Sir Keir Starmer’s team is promising change but exercising caution — and has a decision to make on Diane Abbott

The Sunday Times

It was last Sunday night that word reached Morgan McSweeney, Sir Keir Starmer’s campaign chief, that he might have to cancel his holiday to prepare for a snap election. The low-profile Irishman had been through the adrenaline-depleting ritual of rumour, excitement and disappointment before.

This time it felt different. Intelligence was emerging from the shadow cabinet. David Lammy was at a private dinner with Yulia Navalnaya, widow of the Russian opposition leader Alexei Navalny, when a senior Tory texted to say it was on. A sudden surge in activity on the betting markets sealed McSweeney’s conviction that a July poll would be called imminently.

Yet as late as Wednesday morning, when the pair met in the House of Commons, Starmer himself remained sceptical. The Labour leader repeated like a holy mantra to staff that there was a plan. He was comforted by the dress rehearsal offered by the recent local elections. But he was still unpersuaded that Rishi Sunak would go early. He knuckled down, writing his script for prime minister’s questions, focusing on the contaminated blood scandal.

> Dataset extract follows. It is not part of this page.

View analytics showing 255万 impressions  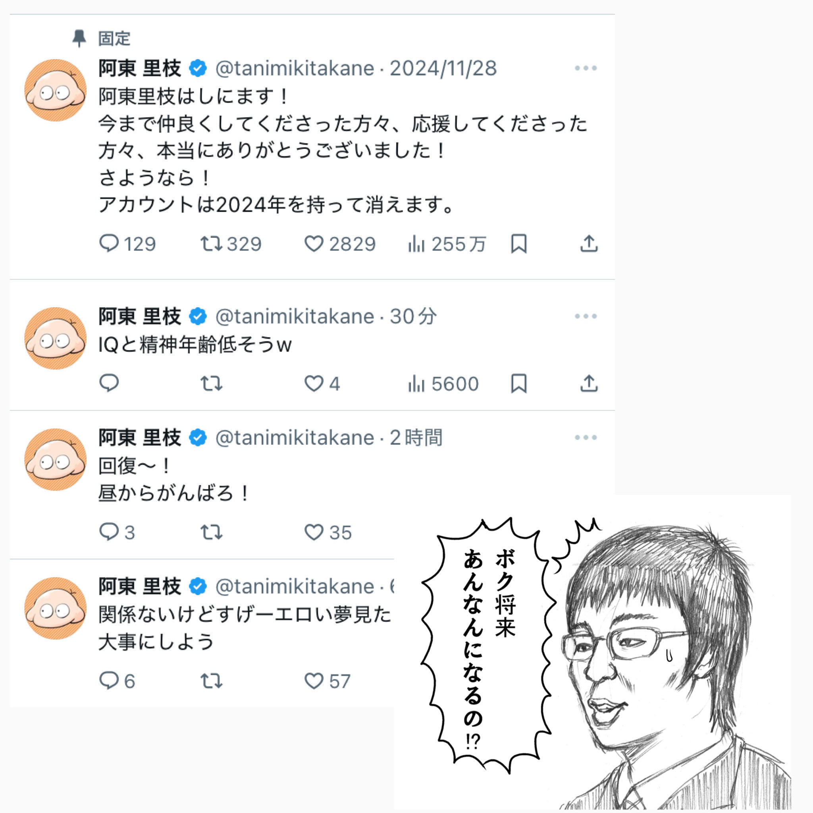click(x=447, y=244)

It was a characteristic display of caution from a man determined not to get ahead of himself. After a first 48 hours in which Sunak’s launch was blighted by rain and the SNP leader’s plane was diverted by fog, one Tory peer ruefully joked that even God had defected to Starmer’s party. A Labour strategist’s response to such gallows humour: “I think he’s still undecided.”

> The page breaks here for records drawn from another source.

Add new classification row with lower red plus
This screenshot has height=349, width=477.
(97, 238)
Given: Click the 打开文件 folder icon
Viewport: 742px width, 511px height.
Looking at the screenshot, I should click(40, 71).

Labour are resisting schadenfreude over Rishi Sunak’s shaky start to the campaign
Labour are resisting schadenfreude over Rishi Sunak’s shaky start to the campaign
ALAMY

That riposte cuts to the core of Starmer’s strategy, which is a blend of vaulting ambition — even the Almighty is a target voter — and risk averseness. He believes the electorate is far more volatile than ever. He is also haunted by Labour’s record of losing elections it seemed destined to win, often because of its weakness on the economy.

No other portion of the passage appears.